Questions on the material:
1. In the address-matching thread, what layer name does the nested query example use?
2. List every query keyword (such as LIKE) that appears in the address-matching thread.
3. Carry on the address-matching thread from the point where it stops.

I am trying to query mailing address records that match physical address records, but the two fields sometimes have data in a different format. For example, the property's mailing address may be shown as '123 NW Elm Street', while the physical address may be shown as '123 Elm St'. Even if I can just query whether the address contains the same street name that would help me if I knew if 'Elm' was anywhere in the address. There is a field with just street name, with no number or prefix or suffix.
I am trying to do a definition query to select nearly matching records with wildcards with something like this:
"StreetAddress" LIKE "%StreetName%"
I have tried numerous variations with no luck, including '%'+"STreetName"+'%' etc.
Is there a "FIELD_A" INCLUDES "FIELD_B" query or a "FIELD_A" CONTAINS "FIELD_B" command?
-
Welcome to GIS SE! As a new user be sure to take the Tour to learn about our focussed Q&A format. What GIS software are you using?PolyGeo– PolyGeo ♦2016年12月14日 23:43:16 +00:00Commented Dec 14, 2016 at 23:43
-
Please also edit the question to specify the data source format, since the functions available are defined by the software in use and the capabilities of the data store.Vince– Vince2016年12月15日 00:28:37 +00:00Commented Dec 15, 2016 at 0:28
3 Answers 3
You need a nested query.
StreetAddress IN (SELECT StreetName FROM <Whatever you layer is named>)
e.g. StreetAddress IN (SELECT StreetName FROM House_Addresses)
- House_Addresses is the layer name in this example.

Given material:

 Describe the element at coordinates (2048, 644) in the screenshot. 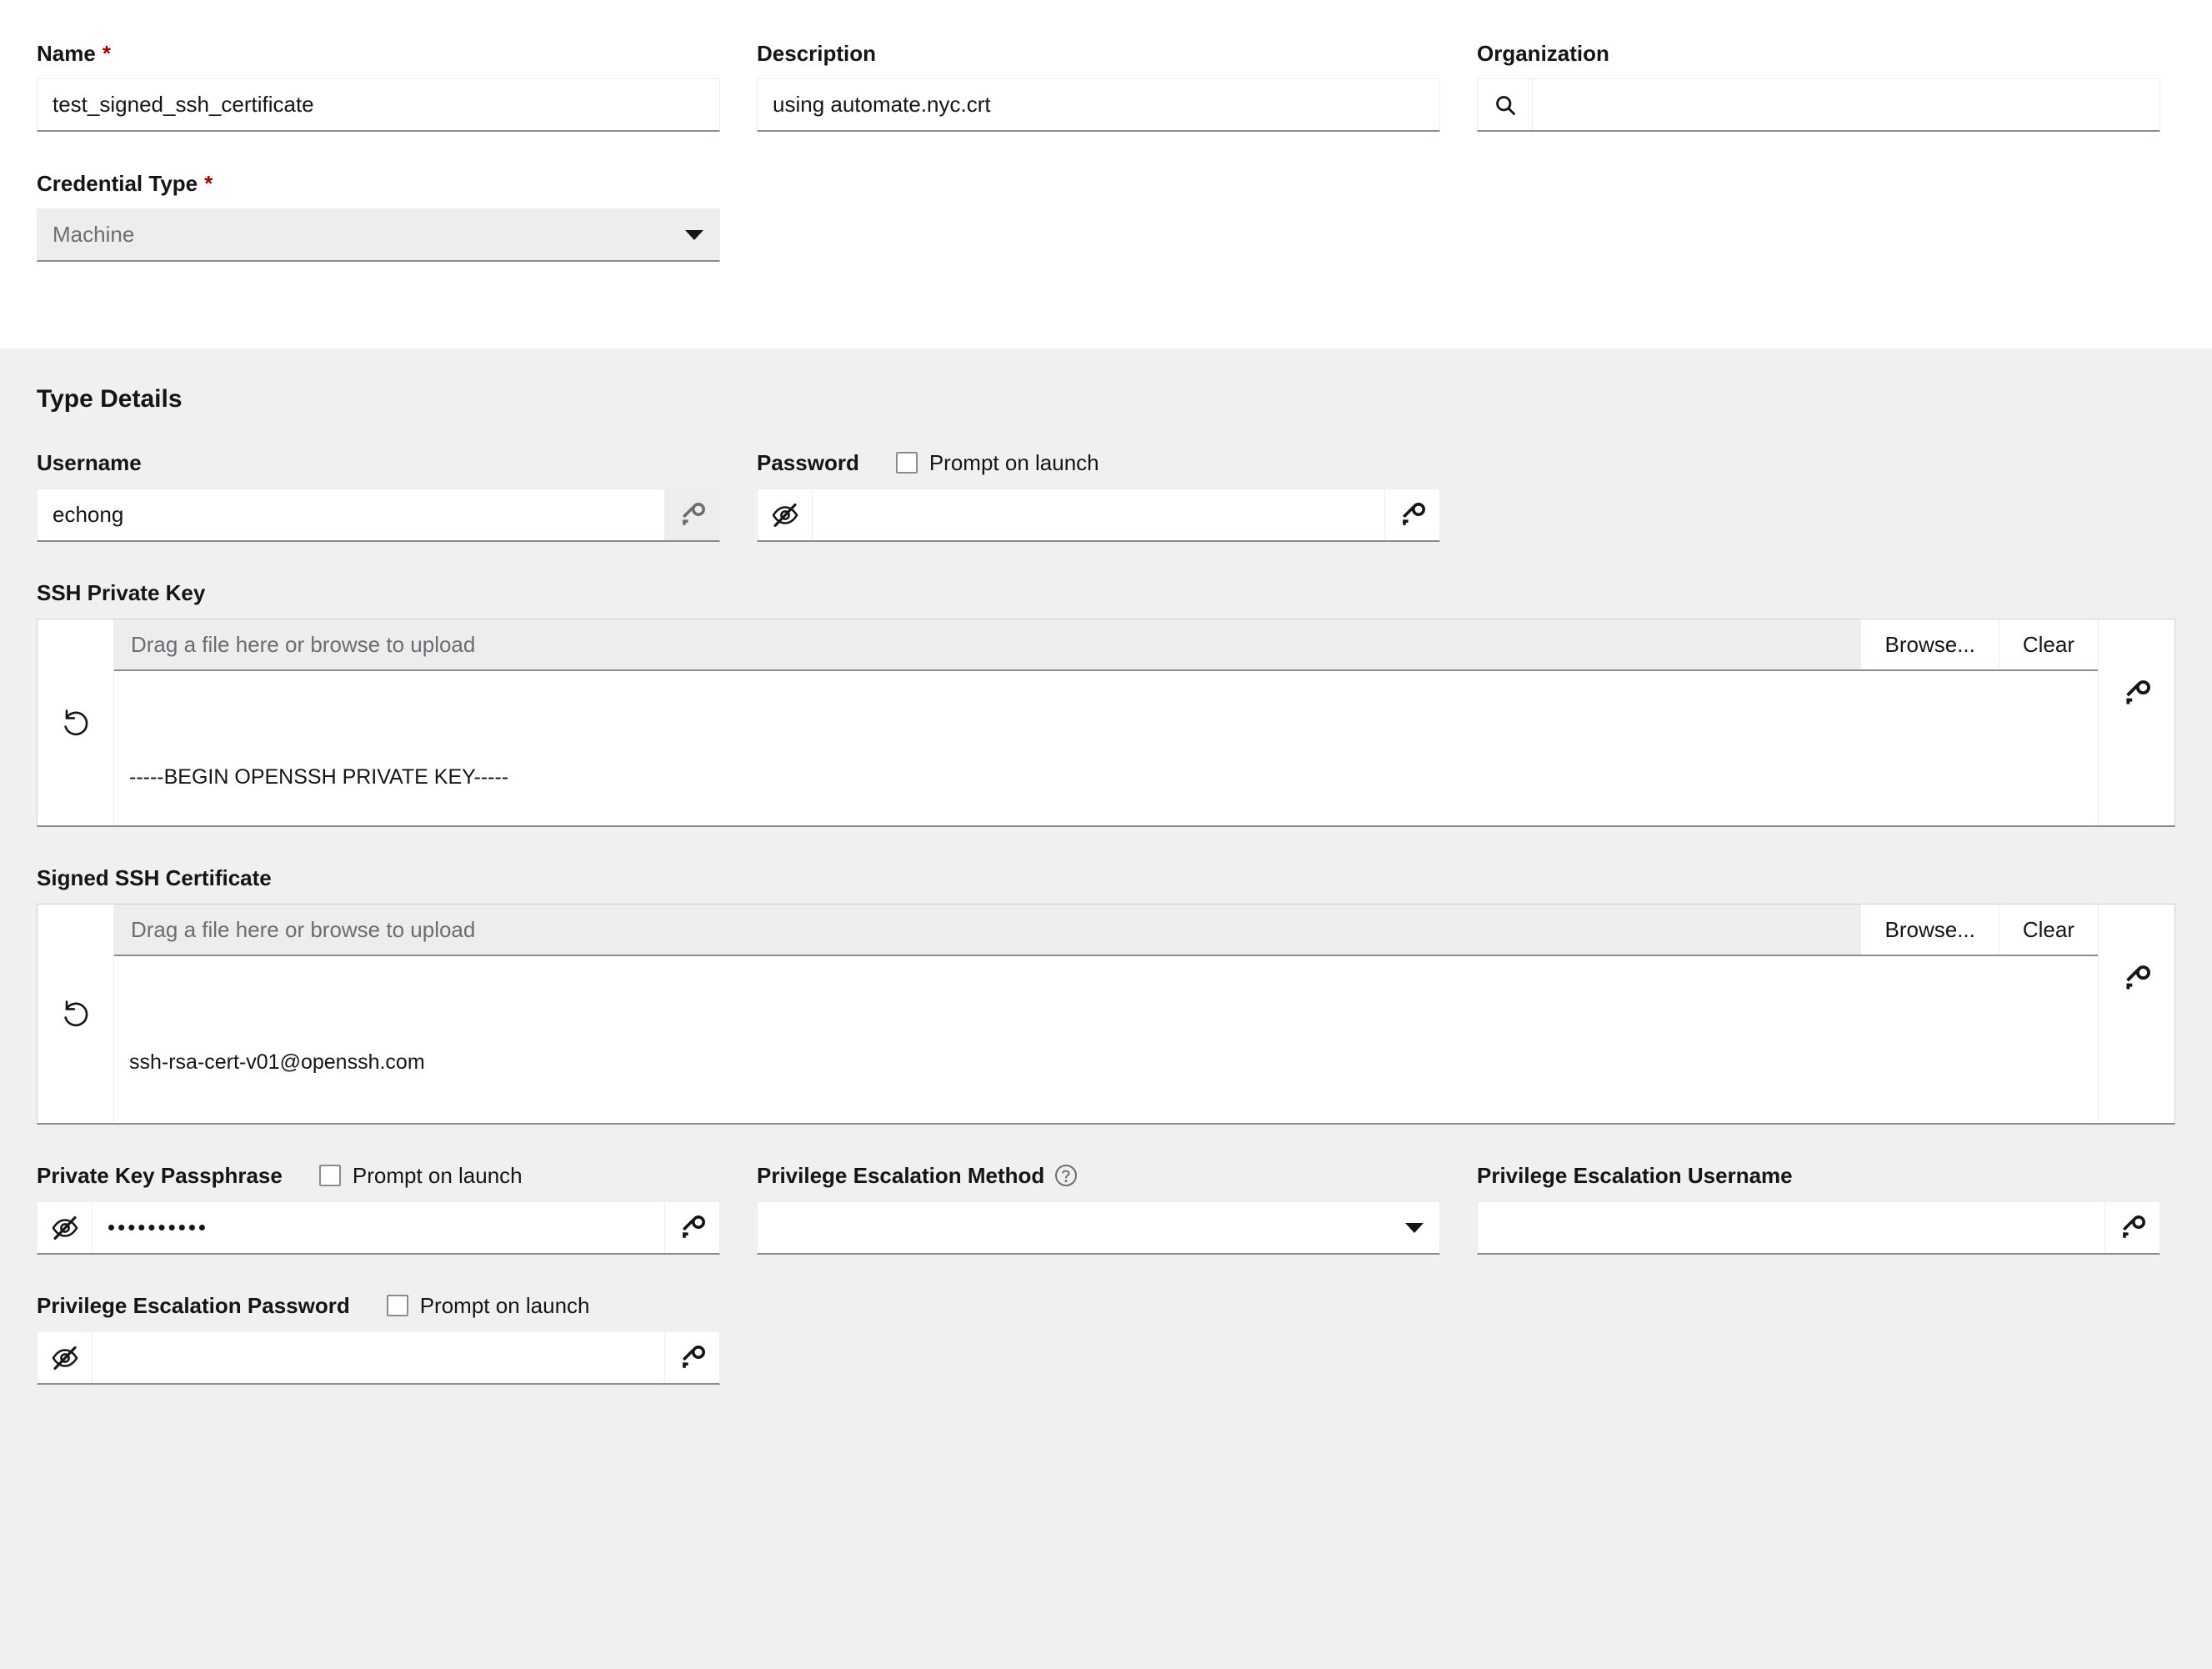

Responses per task:
1. House_Addresses

2. LIKE, INCLUDES, CONTAINS, IN, SELECT, FROM

3.
Also, if you have not heard of Fuzzy tables/relationships you should look into them. They may provide a solution.
Here's the tool for excell: https://www.microsoft.com/en-au/download/details.aspx?id=15011
Assuming you're using ArcGIS, you can make the comparison in field calculator (Python parser), and select on that:
1 if !StreetName! in !StreetAddress! else 0
In addition to what @phloem suggests, you can use python's difflib module with get_close_matches
or SequenceMatcher.ratio
methods. The former gives you the best matching entries within a set/iterable, say whole of a column, while the latter gives you a score by comparing inputted pair, i.e., values in two columns of a row. For example:
difflib.get_close_matches('123 NW Elm Street', ['123 Elm St'],1,0.7)[0]
will give you '123 Elm St'
, whereas
int(difflib.SequenceMatcher(None, '123 NW Elm Street', '123 Elm St').ratio()*100)
will compare source with target and yield a matching score, 74
.